---- Data

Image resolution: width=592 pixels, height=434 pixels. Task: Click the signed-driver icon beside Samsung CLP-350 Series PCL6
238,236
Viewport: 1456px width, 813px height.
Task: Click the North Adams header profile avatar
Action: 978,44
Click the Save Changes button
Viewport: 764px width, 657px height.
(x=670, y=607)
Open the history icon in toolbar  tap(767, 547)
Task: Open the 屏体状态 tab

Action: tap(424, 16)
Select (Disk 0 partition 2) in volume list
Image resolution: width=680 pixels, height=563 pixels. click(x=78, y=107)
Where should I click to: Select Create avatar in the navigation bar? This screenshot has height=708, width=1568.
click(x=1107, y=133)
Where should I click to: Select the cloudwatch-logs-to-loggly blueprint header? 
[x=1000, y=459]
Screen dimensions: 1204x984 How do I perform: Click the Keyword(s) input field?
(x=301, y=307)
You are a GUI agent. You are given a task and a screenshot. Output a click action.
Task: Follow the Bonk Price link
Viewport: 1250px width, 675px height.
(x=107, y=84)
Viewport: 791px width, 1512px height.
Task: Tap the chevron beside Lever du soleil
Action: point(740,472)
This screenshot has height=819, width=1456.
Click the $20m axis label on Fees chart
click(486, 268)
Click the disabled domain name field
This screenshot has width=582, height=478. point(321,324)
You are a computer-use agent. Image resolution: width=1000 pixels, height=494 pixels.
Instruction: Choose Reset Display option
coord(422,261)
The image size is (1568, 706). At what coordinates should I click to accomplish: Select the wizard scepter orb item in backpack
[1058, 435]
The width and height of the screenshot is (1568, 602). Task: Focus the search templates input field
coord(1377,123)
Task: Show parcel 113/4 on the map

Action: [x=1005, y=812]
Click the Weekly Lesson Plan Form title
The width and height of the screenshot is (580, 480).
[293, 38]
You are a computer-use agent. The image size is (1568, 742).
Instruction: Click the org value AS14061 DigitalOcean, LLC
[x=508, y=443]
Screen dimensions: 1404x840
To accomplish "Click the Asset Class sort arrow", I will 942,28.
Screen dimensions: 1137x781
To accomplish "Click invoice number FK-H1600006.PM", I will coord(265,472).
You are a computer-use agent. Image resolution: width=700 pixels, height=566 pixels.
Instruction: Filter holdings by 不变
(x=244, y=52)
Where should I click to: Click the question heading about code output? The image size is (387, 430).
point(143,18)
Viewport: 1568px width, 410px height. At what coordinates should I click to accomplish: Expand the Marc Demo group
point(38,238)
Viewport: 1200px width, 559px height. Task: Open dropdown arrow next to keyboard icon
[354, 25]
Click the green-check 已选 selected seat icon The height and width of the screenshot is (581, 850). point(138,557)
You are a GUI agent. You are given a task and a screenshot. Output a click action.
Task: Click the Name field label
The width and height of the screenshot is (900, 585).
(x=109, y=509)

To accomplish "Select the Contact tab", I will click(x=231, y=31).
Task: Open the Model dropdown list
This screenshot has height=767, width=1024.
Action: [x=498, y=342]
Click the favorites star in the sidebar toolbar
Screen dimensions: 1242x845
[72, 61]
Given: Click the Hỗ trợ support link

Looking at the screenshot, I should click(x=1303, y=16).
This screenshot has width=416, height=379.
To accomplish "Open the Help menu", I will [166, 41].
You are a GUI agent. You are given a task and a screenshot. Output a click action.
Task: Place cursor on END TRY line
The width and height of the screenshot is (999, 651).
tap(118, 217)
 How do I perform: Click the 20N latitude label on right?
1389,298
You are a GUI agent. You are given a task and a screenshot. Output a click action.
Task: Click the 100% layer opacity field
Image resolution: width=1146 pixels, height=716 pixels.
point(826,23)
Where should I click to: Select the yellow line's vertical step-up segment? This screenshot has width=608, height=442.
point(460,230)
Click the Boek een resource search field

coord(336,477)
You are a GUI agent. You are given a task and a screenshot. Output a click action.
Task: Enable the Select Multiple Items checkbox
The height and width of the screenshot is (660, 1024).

--------

◆ Problem requirements ◆
The response should consist of the entries above, retyped exactly.

◆ Solution below ◆
Image resolution: width=592 pixels, height=434 pixels. Task: Click the signed-driver icon beside Samsung CLP-350 Series PCL6
238,236
Viewport: 1456px width, 813px height.
Task: Click the North Adams header profile avatar
Action: 978,44
Click the Save Changes button
Viewport: 764px width, 657px height.
(x=670, y=607)
Open the history icon in toolbar  tap(767, 547)
Task: Open the 屏体状态 tab

Action: tap(424, 16)
Select (Disk 0 partition 2) in volume list
Image resolution: width=680 pixels, height=563 pixels. click(x=78, y=107)
Where should I click to: Select Create avatar in the navigation bar? This screenshot has height=708, width=1568.
click(x=1107, y=133)
Where should I click to: Select the cloudwatch-logs-to-loggly blueprint header? 
[x=1000, y=459]
Screen dimensions: 1204x984 How do I perform: Click the Keyword(s) input field?
(x=301, y=307)
You are a GUI agent. You are given a task and a screenshot. Output a click action.
Task: Follow the Bonk Price link
Viewport: 1250px width, 675px height.
(x=107, y=84)
Viewport: 791px width, 1512px height.
Task: Tap the chevron beside Lever du soleil
Action: point(740,472)
This screenshot has height=819, width=1456.
Click the $20m axis label on Fees chart
click(486, 268)
Click the disabled domain name field
This screenshot has width=582, height=478. point(321,324)
You are a computer-use agent. Image resolution: width=1000 pixels, height=494 pixels.
Instruction: Choose Reset Display option
coord(422,261)
The image size is (1568, 706). At what coordinates should I click to accomplish: Select the wizard scepter orb item in backpack
[1058, 435]
The width and height of the screenshot is (1568, 602). Task: Focus the search templates input field
coord(1377,123)
Task: Show parcel 113/4 on the map

Action: [x=1005, y=812]
Click the Weekly Lesson Plan Form title
The width and height of the screenshot is (580, 480).
[293, 38]
You are a computer-use agent. The image size is (1568, 742).
Instruction: Click the org value AS14061 DigitalOcean, LLC
[x=508, y=443]
Screen dimensions: 1404x840
To accomplish "Click the Asset Class sort arrow", I will 942,28.
Screen dimensions: 1137x781
To accomplish "Click invoice number FK-H1600006.PM", I will coord(265,472).
You are a computer-use agent. Image resolution: width=700 pixels, height=566 pixels.
Instruction: Filter holdings by 不变
(x=244, y=52)
Where should I click to: Click the question heading about code output? The image size is (387, 430).
point(143,18)
Viewport: 1568px width, 410px height. At what coordinates should I click to accomplish: Expand the Marc Demo group
point(38,238)
Viewport: 1200px width, 559px height. Task: Open dropdown arrow next to keyboard icon
[354, 25]
Click the green-check 已选 selected seat icon The height and width of the screenshot is (581, 850). point(138,557)
You are a GUI agent. You are given a task and a screenshot. Output a click action.
Task: Click the Name field label
The width and height of the screenshot is (900, 585).
(x=109, y=509)

To accomplish "Select the Contact tab", I will click(x=231, y=31).
Task: Open the Model dropdown list
This screenshot has height=767, width=1024.
Action: [x=498, y=342]
Click the favorites star in the sidebar toolbar
Screen dimensions: 1242x845
[72, 61]
Given: Click the Hỗ trợ support link

Looking at the screenshot, I should click(x=1303, y=16).
This screenshot has width=416, height=379.
To accomplish "Open the Help menu", I will [166, 41].
You are a GUI agent. You are given a task and a screenshot. Output a click action.
Task: Place cursor on END TRY line
The width and height of the screenshot is (999, 651).
tap(118, 217)
 How do I perform: Click the 20N latitude label on right?
1389,298
You are a GUI agent. You are given a task and a screenshot. Output a click action.
Task: Click the 100% layer opacity field
Image resolution: width=1146 pixels, height=716 pixels.
point(826,23)
Where should I click to: Select the yellow line's vertical step-up segment? This screenshot has width=608, height=442.
point(460,230)
Click the Boek een resource search field

coord(336,477)
You are a GUI agent. You are given a task and a screenshot. Output a click action.
Task: Enable the Select Multiple Items checkbox
The height and width of the screenshot is (660, 1024).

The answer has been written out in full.